Di masa ketika Locke hidup, properti-properti milik setiap orang berada dalam posisi rentan ketika diperhadapkan dengan raja. Seringkali raja secara sewenang-wenang melakukan akuisisi atas milik para bangsawan dengan dalih beraneka ragam. Maka adanya negara bertujuan untuk melindungi milik pribadi. Untuk memenuhi tujuan tersebut, perlu adanya pemisahan kekuasaan agar kekuasaan yang tidak melulu di tangan seorang raja/ratu.

Trias Politica awal yang dipopulerkan Locke terdiri dari Legislatif, Eksekutif, dan Federatif. Kemudian setelah membaca John Locke, Montesquieu menulis Spirit of the Laws. Di dalamnya menjelaskan tentang konsep pemisahan kekuasaan yang terdiri dari Legislatif, Eksekutif, dan Yudikatif.
Trias Politica Montesquieu memisahkan tiga macam kekuasaan:
1. Kekuasaan Legislatif tugasnya adalah membuat undang-undang (mengatur dan menetukan peraturan)
2. Kekuasaan Eksekutif tugasnya adalah melaksanakan undang-undang (melaksanakan peraturan, dan kekuasaan yang mengawasi peraturan)
3. Kekuasaan Yudikatif tugasnya adalah mengadili pelanggaran undang-undang

Utilitarianisme John Stuart Mill
Utilitarianime pada awalnya dipelopori oleh Jeremy Bentham (1748-1832), filsuf utilitarian Inggris yang merupakan sahabat dari ayah John Stuart Mill, James Mill. Bentham mendasarkan utilitarianisme pada hedonisme psikologis. Yakni manusia menurut kodratnya berusaha mengejar kebahagiaan dan menghidari rasa sakit. Baginya, kebahagiaan manusia perlu diusahakan, semakin besar jumlah orang yang menikmatinya maka semakin baik. Manusia hidup bersama-sama tidak sendirian. Apabila ada kebijakan atas nama kepentingan bersama maka kepentingan pribadi harus tunduk pada kepentingan bersama.

Menurut Bentham, tujuan hukum adalah dapat memberikan jaminan kebahagiaan kepada individu-individu baru orang banyak. Untuk mewujudkan kebahagiaan individu dan masyarakat maka perundang-undangan harus mencapai empat tujuan. yakni untuk memberi nafkah hidup, untuk memberikan nafkah makanan berlimpah, untuk memberikan perlindungan, untuk mencapai persamaan. Tujuan utama hukum adalah untuk memajukan kepentingan para warga Negara dan bukan memaksakan perintah-perintah Tuhan atau melindungi apa yang disebut hukum-hukum kodrati.

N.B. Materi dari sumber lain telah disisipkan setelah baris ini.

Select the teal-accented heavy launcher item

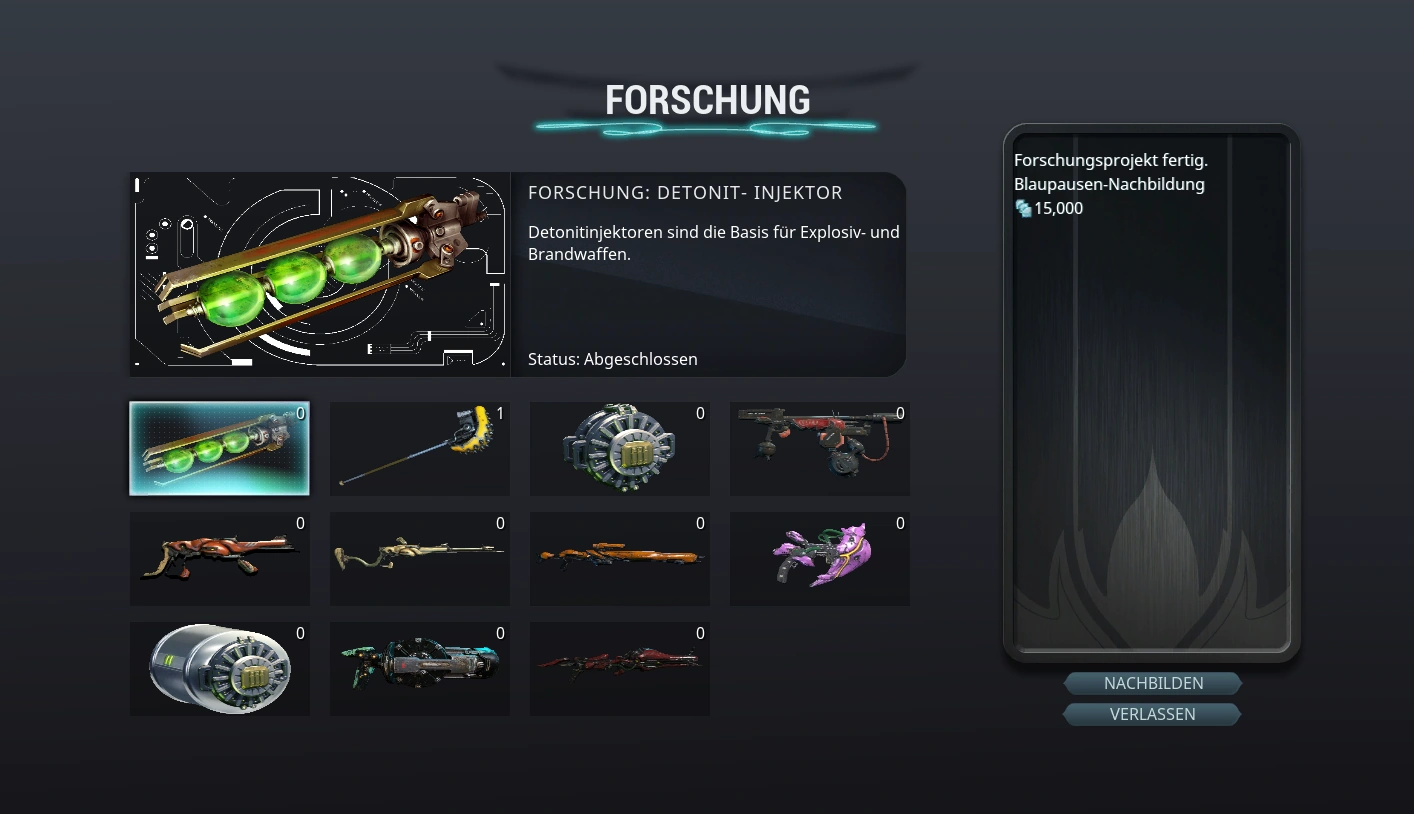coord(420,669)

John  Stuart  Mill (1806-1873) lahir di London merupakan anak dari James Mill. Sejalan dengan pemikiran Bentham, Mill memiliki pendapat bahwa suatu perbuatan hendaknya bertujuan untuk mencapai sebanyak mungkin kebahagian. Menurut Mill, keadilan bersumber pada naluri manusia untuk menolak dan membalas kerusakan yang diderita, baik oleh diri sendiri maupun oleh siapa saja yang mendapatkan simpati dari kita, sehingga hakikat keadilan mencakup semua persyaratan moral yang hakiki bagi kesejahteraan umat manusia.

Mill berargumen, bahwa sejak semula manusia tidak menginginkan keutamaan (atau uang dan sebagainya) demi dirinya sendiri, melainkan hanya sebagai sarana untuk menjadi bahagia. Karena manusia menyadari bahwa ia hanya dapat menjadi bahagia apabila ia memiliki keutamaan, maka ia mengusahakan agar ia memilikinya. Tetapi dengan terus mengejar keutamaan, lama-kelamaan keutamaan dikaitkan sedemikian erat dengan kebahagiaan itu sendiri sehingga seakan-akan menjadi bagian dari kebahagiaan.

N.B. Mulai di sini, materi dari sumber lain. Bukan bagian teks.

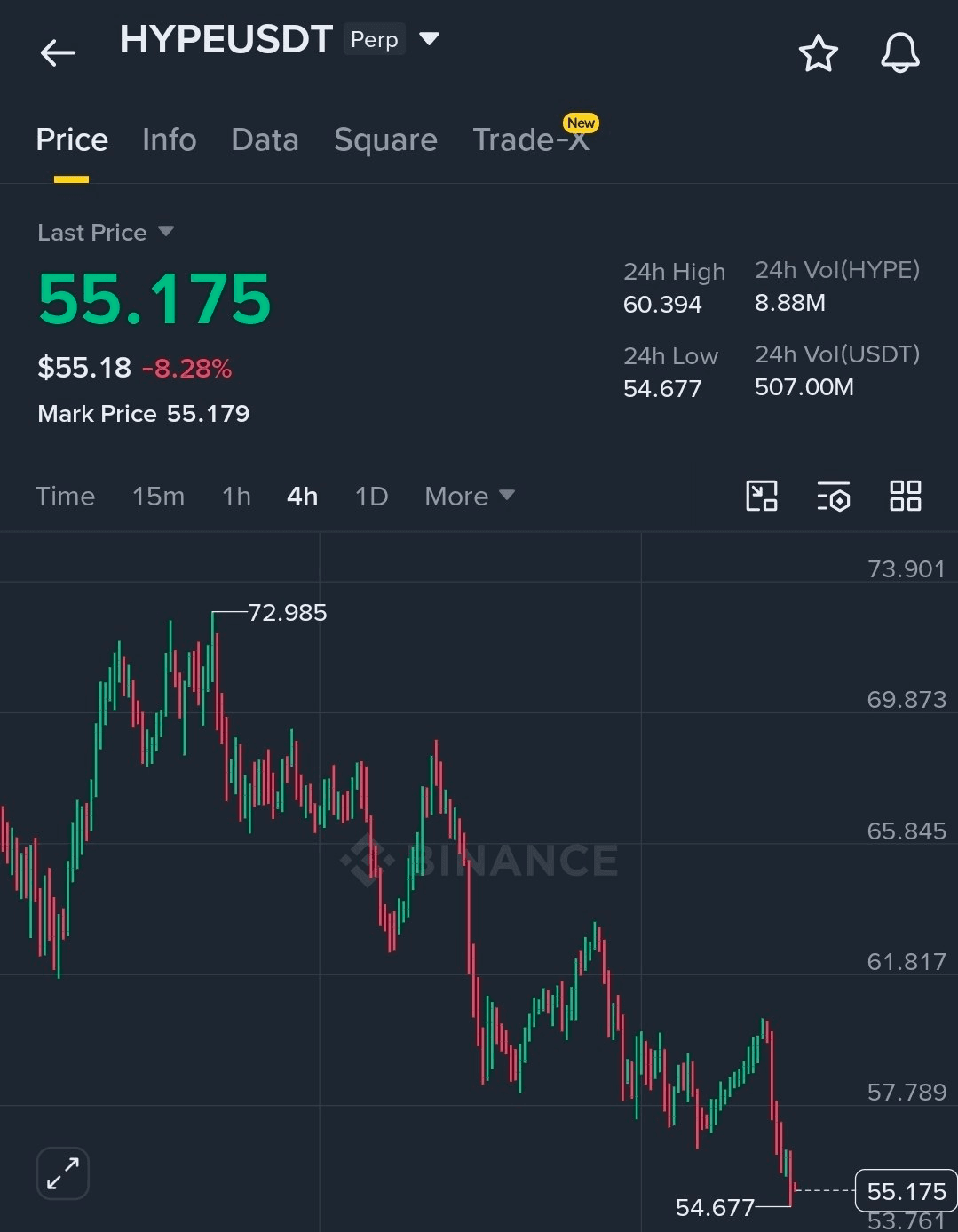
Task: Tap the back arrow icon
Action: pos(58,53)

Namun berbeda dengan Bentham, Mill berpendapat bahwa kebahagiaan itu sendiri punya kualitas sehingga tolak ukur sebuah pilihan bukan hanya aspek kuantitatif tapi juga kualitatif. Suatu perbuatan adalah benar sejauh perbuatan itu menghasilkan kebahagiaan yang berkualitas. Begitu juga kesenangan manusia harus lebih tinggi dari pada kesenangan hewan yang tidak mempunyai kemampuan yang sama dengan manusia. Standart moral dari kebahagiaan utilitarian adalah dari apa yang benar tidak hanya baik menurut diri sendiri tetapi juga untuk kebaikan orang lain.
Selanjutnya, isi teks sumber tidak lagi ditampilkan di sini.